FIRST YEAR, 500 DIED OF HUNGER IN SREBRENICA
"Before a surgeon and some equipment arrived [in Srebrenica] in August [1992], five doctors who never operated before had to improvise surgery on a gynecological table, hacking infected limbs with saws... Wounds became infected easily. With no drugs to treat them, injured legs and arms had to be amputated. Patients were tied down as doctors sawed through limps. Operations often lasted two hours and the screams reached the street..."
In Srebrenica, citizens often face death for food
By Haris Nezirovic
The Bryan Times, p.2
7 April 1993.
SREBRENICA, Bosnia-Herzegovina (AP) -- Facing starvation, the people of Srebrenica must struggle like animals to survive.
Cut off from almost all aid for nearly a year, Srebrenica's hungry say they have long risked death for food.
First, they walked into enemy fire or cornfields planted with mines. Now they scramble to the hills for meals dropped by U.S. planes, fighting for the precious packages.
In a year of war, local authorities claim 2,000 people have been killed in fighting in the area and about 500 have died of hunger.
In the morass of mud and begging refugees that are Srebrenica's streets today, figures cannot be verified.
New arrivals stream daily into a town already packed as tight as a box of matches.

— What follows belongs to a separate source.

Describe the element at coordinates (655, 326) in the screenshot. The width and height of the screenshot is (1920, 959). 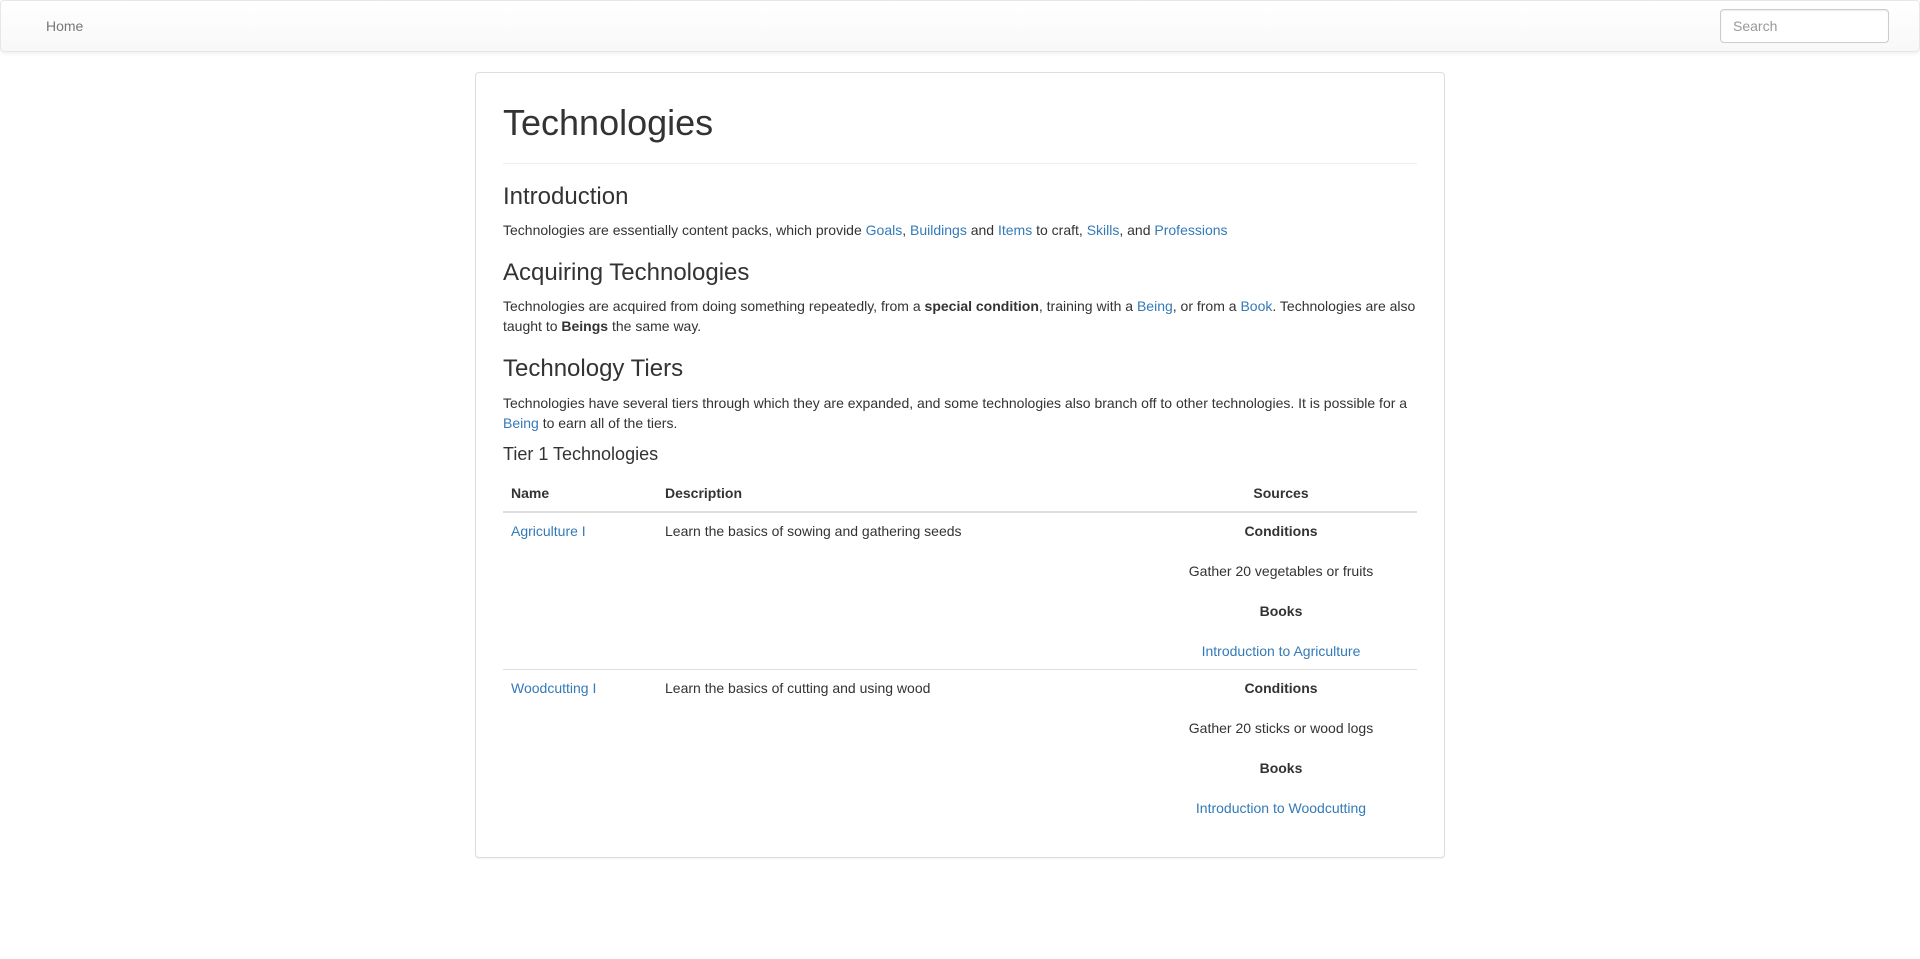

Thirty thousand refugees in a town normally housing 9,000 residents. Thousands more in outlying areas closer to Serb lines.
They straggle in five to 10 at a time. Women carrying offspring. Elderly leaning on sticks.
"I've been walking since yesterday and I spent the night in the forest," said a 60-year-old woman from Vlasenica.
"Thousands of people are on the way here. My husband stayed to fight, my two sons were wounded. Where can I go now?" she asked, her face distorted by tears.
People hope vaguely to be evacuated on U.N. convoys. But local authorities have halted evacuations lest they make the town more vulenrable to Serb capture.
People seek any kind of shelter. A family of five beds down in a wrecked car. A family of 10 sleeps in a wrecked truck, others in destroyed buildings.
More than 50 people sleep in one classroom in a school-house turned refugee center. There is no sewage, no running water.
In one room, a man named Hamid lies motionless on the floor, his hair and clothes covered with lice. He is suspected of having typhus.
Spring will bring more infection. With garbage piled high in the streets, doctors fear epidemics of hepatitis, typhus, scables.
In hospitals, patients lie on the floor for lack of beds. Before a surgeon and some equipment arrived in August, five doctors who never operated before hada to improvise surgery on a gynecological table, hacking infected limbs with saws.
Doctors said several patients bled to death for lack of transfusions. Wounds became infected easily. With no drugs to treat them, injured legs and arms had to be amputated.
Patients were tied down as doctors sawed through limps. Operations often lasted two hours and th screams reached the street, said Dr. Ilijas Pilav, who said he performed such surgery.
In November, a U.N. relief convoj brought anesthetics. But there was no muscle relaxant. During stomach operations, doctors struggled to push intestines back inside the body.
That convoy was one of only three to reach Srebrenica before March 8, when trucks arrived after Gen. Philippe Morillon, U.N. commander for Bosnia, talked aid past the Serbs.
Already last summer, residents say, food was short.
Civilians would follow Bosnian soldiers attacking Serb villages, entering just behind them to scavenge food. Some would die trying.
Locals recalled the village of Osatovici, where civilians invaded ahead of the army. Chaos resulted, with civilian deaths doubling those of soldiers, local authorities said.